El proyecto REVICID – “Revitalización de la estructura y fertilidad del suelo en viñedos de Monforte del Cid para potenciar la agricultura sostenible y el desarrollo rural” (AGCOOP/2025/0004) nace con un objetivo claro: recuperar la salud del suelo como base de una viticultura más sostenible, eficiente y resiliente.

Se trata de una iniciativa innovadora basada en el diagnóstico, la mejora y la evaluación integral del sistema productivo. El Grupo de Cooperación está formado por el Instituto COMAV de la Universitat Politècnica de València, responsable de la dirección científica, la Cooperativa Agrícola Monforte del Cid, encargada de la aplicación en campo, y Cooperatives Agro-alimentàries de la Comunitat Valenciana, que garantiza la transferencia de resultados al sector.

Diagnóstico del sistema productivo

El proyecto comenzó en 2025 con una fase clave de diagnóstico, centrada en identificar las condiciones reales del suelo y los factores agronómicos que determinan la sostenibilidad de los viñedos.

A partir de la recopilación de datos históricos de parcelas y campos experimentales, se identificaron patrones productivos relevantes. Por ejemplo, el año 2020 destacó por su elevada producción en variedades como Doña María, Red Globe o Napoleón, asociado a condiciones climáticas favorables: una primavera lluviosa seguida de un verano cálido y seco. Este análisis permitió, además, diferenciar entre manejos agronómicos más eficientes y otros con mayores limitaciones, facilitando la selección de parcelas representativas para el estudio. Paralelamente, se realizó una revisión técnica sobre el uso de cubiertas vegetales y bioestimulantes en condiciones semiáridas.

El estado de salud de los suelos

El análisis de 45 puntos de muestreo en la rizosfera ha permitido caracterizar con precisión los suelos del área de estudio. Se trata, en general, de suelos carbonatados, con pH básico elevado y altos niveles de calcio y magnesio.

Sin embargo, más allá de esta aparente riqueza química, el estudio ha puesto de manifiesto dos limitaciones críticas:

  • Bajo contenido de materia orgánica (inferior al 2%), lo que limita la actividad biológica del suelo y reduce la eficiencia del riego y la fertilización.
  • Problemas de salinidad, que generan diferencias significativas entre parcelas y aumentan el riesgo de estrés hídrico.

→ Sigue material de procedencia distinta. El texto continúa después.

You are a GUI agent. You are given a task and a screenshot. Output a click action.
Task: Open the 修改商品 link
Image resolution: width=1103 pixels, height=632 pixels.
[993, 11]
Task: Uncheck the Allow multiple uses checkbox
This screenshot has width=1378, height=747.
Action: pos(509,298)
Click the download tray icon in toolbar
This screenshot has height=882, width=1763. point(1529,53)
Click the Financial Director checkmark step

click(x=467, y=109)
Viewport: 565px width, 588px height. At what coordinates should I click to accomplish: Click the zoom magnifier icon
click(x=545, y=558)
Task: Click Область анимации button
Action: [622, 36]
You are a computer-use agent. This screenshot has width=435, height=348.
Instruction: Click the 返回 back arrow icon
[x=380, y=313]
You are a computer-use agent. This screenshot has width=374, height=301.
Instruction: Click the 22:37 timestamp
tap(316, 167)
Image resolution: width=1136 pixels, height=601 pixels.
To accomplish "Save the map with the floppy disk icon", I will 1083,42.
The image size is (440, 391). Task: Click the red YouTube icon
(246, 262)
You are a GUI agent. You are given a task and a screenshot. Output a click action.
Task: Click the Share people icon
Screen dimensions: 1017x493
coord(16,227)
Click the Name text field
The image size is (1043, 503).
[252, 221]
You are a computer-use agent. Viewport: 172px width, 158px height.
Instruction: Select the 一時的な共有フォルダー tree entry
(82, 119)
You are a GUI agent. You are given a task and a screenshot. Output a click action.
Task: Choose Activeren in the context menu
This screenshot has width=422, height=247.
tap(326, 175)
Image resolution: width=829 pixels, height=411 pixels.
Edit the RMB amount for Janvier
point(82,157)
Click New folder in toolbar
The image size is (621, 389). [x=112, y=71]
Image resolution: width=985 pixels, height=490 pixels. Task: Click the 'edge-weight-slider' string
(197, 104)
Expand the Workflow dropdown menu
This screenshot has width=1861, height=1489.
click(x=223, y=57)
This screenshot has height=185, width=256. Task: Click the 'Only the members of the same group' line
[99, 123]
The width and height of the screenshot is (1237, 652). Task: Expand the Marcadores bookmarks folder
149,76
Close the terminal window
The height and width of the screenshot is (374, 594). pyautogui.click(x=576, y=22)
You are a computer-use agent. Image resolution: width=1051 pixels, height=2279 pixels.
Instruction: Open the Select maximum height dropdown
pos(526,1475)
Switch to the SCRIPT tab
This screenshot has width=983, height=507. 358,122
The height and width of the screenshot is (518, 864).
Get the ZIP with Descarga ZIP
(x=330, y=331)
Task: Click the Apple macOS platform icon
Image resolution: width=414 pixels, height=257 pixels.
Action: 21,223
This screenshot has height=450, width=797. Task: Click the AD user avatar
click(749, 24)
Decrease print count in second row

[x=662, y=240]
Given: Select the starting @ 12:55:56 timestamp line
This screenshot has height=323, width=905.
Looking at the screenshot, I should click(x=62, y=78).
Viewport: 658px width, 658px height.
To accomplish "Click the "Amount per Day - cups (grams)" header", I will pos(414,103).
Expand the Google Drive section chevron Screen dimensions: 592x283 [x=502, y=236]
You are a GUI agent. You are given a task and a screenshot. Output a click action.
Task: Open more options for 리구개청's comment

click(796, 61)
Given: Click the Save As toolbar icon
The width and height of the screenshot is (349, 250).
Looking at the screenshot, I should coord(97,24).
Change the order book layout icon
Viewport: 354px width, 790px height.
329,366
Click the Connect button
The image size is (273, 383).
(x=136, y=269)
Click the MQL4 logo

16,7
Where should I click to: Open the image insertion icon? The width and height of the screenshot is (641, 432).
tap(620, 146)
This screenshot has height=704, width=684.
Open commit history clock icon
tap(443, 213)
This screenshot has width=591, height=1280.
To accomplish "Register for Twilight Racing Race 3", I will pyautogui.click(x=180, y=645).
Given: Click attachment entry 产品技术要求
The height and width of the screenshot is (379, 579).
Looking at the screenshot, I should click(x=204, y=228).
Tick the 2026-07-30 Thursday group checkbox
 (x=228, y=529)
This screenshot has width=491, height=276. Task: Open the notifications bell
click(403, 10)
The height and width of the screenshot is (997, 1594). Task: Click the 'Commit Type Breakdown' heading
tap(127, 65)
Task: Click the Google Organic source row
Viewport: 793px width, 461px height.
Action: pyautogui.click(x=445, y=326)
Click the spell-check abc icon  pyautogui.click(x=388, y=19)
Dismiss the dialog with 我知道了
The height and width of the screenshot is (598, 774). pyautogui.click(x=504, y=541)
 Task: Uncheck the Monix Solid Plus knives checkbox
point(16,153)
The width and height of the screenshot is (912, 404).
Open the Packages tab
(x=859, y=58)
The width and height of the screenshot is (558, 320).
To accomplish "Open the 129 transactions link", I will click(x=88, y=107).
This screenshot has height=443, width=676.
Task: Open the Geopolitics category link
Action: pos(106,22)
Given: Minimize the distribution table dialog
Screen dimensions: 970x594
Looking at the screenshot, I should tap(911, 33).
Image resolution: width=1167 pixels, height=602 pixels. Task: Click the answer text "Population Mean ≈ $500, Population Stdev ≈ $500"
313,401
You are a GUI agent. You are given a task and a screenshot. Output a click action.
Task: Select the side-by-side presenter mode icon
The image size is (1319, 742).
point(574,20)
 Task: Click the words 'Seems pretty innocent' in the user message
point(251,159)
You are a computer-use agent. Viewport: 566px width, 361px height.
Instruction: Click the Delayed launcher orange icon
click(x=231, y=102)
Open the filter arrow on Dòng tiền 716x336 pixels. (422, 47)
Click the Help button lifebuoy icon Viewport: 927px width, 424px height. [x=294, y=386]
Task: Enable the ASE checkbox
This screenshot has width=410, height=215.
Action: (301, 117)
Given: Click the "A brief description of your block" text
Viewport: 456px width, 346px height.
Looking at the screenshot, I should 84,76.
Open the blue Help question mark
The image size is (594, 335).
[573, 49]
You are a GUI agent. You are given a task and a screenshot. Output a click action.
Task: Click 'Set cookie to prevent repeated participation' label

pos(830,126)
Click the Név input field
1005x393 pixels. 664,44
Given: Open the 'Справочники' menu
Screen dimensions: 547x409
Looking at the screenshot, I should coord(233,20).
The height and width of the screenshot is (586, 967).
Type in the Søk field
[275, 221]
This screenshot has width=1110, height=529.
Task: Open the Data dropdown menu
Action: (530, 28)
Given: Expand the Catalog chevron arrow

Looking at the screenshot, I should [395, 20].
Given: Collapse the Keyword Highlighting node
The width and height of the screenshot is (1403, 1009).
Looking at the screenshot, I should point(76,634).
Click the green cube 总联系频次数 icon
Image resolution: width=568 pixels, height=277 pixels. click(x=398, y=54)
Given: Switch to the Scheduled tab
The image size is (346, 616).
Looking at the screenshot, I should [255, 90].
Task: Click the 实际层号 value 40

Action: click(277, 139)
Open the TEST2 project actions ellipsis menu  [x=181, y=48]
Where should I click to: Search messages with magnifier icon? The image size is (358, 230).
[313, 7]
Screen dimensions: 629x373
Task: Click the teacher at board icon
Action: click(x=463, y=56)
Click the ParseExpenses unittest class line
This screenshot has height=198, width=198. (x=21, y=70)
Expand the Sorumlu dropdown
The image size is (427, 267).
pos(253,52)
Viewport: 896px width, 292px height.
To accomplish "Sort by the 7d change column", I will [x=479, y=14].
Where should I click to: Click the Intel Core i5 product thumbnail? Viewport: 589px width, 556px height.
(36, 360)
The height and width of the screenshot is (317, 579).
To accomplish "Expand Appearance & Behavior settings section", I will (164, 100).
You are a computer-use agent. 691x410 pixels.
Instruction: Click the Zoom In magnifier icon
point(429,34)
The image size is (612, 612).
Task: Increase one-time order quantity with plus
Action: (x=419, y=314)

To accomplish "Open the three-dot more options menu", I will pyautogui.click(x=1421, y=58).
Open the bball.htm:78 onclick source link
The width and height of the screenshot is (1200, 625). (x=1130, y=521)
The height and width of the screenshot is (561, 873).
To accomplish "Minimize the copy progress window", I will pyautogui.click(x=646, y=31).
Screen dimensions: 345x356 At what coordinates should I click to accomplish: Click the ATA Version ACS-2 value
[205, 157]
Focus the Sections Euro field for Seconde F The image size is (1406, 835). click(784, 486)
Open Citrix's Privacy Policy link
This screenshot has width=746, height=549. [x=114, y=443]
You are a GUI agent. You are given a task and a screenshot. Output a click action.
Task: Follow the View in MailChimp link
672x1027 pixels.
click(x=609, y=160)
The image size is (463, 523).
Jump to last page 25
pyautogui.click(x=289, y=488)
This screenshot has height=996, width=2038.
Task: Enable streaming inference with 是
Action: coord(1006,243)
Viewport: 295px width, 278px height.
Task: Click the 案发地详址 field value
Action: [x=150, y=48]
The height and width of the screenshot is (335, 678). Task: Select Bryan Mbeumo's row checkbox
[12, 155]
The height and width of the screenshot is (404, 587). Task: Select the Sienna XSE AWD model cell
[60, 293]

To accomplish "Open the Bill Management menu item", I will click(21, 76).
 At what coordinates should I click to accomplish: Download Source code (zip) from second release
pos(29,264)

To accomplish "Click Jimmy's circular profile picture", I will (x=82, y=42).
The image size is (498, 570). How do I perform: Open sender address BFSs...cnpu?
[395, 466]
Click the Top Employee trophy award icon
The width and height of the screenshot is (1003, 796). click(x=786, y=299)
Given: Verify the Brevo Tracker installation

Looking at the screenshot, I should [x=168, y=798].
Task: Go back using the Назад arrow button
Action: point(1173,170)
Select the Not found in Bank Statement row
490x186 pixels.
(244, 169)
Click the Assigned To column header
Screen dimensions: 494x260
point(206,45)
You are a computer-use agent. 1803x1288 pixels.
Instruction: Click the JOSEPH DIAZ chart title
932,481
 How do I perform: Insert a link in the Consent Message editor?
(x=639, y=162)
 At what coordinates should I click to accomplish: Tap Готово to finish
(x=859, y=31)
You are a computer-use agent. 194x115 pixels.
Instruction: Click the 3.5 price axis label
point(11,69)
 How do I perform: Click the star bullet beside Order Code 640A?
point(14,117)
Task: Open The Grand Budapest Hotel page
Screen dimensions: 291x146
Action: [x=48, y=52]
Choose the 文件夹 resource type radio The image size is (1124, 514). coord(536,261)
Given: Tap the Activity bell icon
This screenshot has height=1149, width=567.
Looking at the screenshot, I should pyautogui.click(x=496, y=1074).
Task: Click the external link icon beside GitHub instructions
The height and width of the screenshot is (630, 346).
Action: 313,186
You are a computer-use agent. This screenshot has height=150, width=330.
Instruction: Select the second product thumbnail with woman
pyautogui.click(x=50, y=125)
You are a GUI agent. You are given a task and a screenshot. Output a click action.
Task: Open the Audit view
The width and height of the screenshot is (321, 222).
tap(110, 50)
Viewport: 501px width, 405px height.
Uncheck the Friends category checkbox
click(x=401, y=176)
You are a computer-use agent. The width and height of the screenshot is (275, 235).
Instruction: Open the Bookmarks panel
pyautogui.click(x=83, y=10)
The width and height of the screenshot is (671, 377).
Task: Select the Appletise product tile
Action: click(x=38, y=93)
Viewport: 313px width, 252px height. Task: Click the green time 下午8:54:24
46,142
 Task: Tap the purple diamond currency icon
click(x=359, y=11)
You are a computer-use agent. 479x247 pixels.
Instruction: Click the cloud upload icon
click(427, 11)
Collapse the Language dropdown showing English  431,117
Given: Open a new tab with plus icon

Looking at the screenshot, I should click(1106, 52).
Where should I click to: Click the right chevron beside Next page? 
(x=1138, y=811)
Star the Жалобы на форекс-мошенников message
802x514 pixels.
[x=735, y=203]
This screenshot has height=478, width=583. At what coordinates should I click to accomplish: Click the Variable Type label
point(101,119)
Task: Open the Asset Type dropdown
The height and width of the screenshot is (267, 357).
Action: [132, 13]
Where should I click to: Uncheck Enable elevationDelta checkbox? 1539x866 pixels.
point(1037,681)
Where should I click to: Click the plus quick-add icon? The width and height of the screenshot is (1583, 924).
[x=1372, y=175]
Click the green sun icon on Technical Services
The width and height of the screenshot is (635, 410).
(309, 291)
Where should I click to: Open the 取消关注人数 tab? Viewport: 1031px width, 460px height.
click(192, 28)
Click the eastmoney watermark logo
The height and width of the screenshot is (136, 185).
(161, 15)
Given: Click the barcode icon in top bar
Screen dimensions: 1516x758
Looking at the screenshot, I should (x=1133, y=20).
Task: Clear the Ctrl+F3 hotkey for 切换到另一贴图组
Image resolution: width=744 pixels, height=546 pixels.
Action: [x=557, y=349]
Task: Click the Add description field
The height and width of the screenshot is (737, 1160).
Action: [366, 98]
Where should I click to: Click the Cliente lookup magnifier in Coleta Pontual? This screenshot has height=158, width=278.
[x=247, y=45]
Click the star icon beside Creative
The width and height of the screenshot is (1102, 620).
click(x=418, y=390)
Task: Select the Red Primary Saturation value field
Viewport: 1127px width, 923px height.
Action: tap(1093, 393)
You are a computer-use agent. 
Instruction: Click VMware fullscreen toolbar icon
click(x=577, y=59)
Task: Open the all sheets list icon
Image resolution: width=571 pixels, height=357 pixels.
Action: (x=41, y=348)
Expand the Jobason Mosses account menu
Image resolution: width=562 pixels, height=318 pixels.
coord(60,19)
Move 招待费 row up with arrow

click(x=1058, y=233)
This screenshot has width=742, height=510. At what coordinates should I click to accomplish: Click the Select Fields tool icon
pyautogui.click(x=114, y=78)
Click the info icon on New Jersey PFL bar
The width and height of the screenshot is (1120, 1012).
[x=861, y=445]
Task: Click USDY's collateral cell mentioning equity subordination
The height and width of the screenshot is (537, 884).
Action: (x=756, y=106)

Esta combinación de factores da lugar a suelos con baja fertilidad funcional, donde el potencial productivo no se aprovecha plenamente.

Hacia un modelo de manejo regenerativo

A partir de este diagnóstico, el proyecto definirá un conjunto de buenas prácticas orientadas a regenerar la fertilidad del suelo. De manera inicial, algunas de estas buenas prácticas, están orientadas a la implantación de cubiertas vegetales, tanto espontáneas como sembradas, para proteger el suelo y aportar biomasa; con el objetivo de reactivar la actividad biológica; reducir el laboreo intensivo, favoreciendo la conservación de la estructura del suelo.

De la teoría a la práctica: ensayos en campo

El proyecto ha dado ya el salto a la fase experimental, con la puesta en marcha de ensayos en parcelas de la Cooperativa Agrícola Monforte del Cid.

El diseño experimental contempla la evaluación de tres estrategias de manejo:

  • Cubiertas vegetales espontáneos
  • Cubiertas sembradas
  • Aplicación de microorganismos mejoradores

En esta fase, ya se han iniciado el manejo de cubiertas, observándose un desarrollo más rápido de la vegetación espontánea en las primeras semanas de 2026. Estos ensayos permitirán evaluar, de forma científica, el impacto de cada tratamiento sobre la salud del suelo, la actividad microbiana y la reducción de insumos externos.

Los avances logrados en esta primera fase han permitido establecer una línea base sólida para la regeneración de los suelos vitivinícolas de Monforte del Cid. Con las parcelas experimentales ya operativas, las próximas anualidades serán clave para validar estos enfoques, completar la evaluación de tratamientos y avanzar en estudios como la secuenciación metagenómica.

El proyecto AGCOOP/2025/0004 es financiado a través de las ayudas para la cooperación en el marco de las intervenciones para el desarrollo rural del PEPAC 2023-2027, para proyectos de cooperación innovadores vinculados al sector agrario y agroalimentario. La ayuda obtenida está cofinanciada por la Unión Europea a través del FEADER en un 60%; el Ministerio de Agricultura, Pesca y Alimentación, MAPA, en un 16,24%; y la Conselleria de Agricultura, Agua, Ganadería y Pesca en el 23,76% restante.